#### [Exercise description]
Output, word for word, every line from the line with "Screen dimensions: 400x400" through the final line of the data below.

#### [Records supplied]
┏━━

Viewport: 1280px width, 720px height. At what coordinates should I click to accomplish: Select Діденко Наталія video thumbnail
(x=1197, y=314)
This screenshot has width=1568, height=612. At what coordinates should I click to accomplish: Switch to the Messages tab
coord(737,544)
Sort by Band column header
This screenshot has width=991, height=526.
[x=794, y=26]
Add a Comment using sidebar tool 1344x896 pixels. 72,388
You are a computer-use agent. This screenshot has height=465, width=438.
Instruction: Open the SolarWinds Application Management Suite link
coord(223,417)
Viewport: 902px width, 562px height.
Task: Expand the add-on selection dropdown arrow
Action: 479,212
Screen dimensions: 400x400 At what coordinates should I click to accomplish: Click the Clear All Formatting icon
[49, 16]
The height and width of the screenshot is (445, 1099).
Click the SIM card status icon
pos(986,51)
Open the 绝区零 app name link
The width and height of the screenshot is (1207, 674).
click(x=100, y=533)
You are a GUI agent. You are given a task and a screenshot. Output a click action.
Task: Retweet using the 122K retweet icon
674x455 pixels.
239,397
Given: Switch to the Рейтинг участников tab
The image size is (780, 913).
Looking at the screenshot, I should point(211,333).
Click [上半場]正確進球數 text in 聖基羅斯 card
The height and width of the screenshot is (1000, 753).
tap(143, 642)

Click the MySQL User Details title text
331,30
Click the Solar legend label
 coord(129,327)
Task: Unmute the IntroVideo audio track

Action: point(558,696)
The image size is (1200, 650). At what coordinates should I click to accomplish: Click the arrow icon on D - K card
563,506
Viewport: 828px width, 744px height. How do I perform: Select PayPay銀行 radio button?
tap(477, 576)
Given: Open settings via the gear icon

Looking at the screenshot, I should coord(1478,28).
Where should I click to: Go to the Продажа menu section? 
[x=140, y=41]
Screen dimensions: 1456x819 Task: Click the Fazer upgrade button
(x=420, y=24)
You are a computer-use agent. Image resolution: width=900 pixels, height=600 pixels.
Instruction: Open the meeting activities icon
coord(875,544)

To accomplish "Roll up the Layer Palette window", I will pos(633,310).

┗━━

#### [Output of the exercise]
Screen dimensions: 400x400 At what coordinates should I click to accomplish: Click the Clear All Formatting icon
[49, 16]
The height and width of the screenshot is (445, 1099).
Click the SIM card status icon
pos(986,51)
Open the 绝区零 app name link
The width and height of the screenshot is (1207, 674).
click(x=100, y=533)
You are a GUI agent. You are given a task and a screenshot. Output a click action.
Task: Retweet using the 122K retweet icon
674x455 pixels.
239,397
Given: Switch to the Рейтинг участников tab
The image size is (780, 913).
Looking at the screenshot, I should point(211,333).
Click [上半場]正確進球數 text in 聖基羅斯 card
The height and width of the screenshot is (1000, 753).
tap(143, 642)

Click the MySQL User Details title text
331,30
Click the Solar legend label
 coord(129,327)
Task: Unmute the IntroVideo audio track

Action: point(558,696)
The image size is (1200, 650). At what coordinates should I click to accomplish: Click the arrow icon on D - K card
563,506
Viewport: 828px width, 744px height. How do I perform: Select PayPay銀行 radio button?
tap(477, 576)
Given: Open settings via the gear icon

Looking at the screenshot, I should coord(1478,28).
Where should I click to: Go to the Продажа menu section? 
[x=140, y=41]
Screen dimensions: 1456x819 Task: Click the Fazer upgrade button
(x=420, y=24)
You are a computer-use agent. Image resolution: width=900 pixels, height=600 pixels.
Instruction: Open the meeting activities icon
coord(875,544)

To accomplish "Roll up the Layer Palette window", I will pos(633,310).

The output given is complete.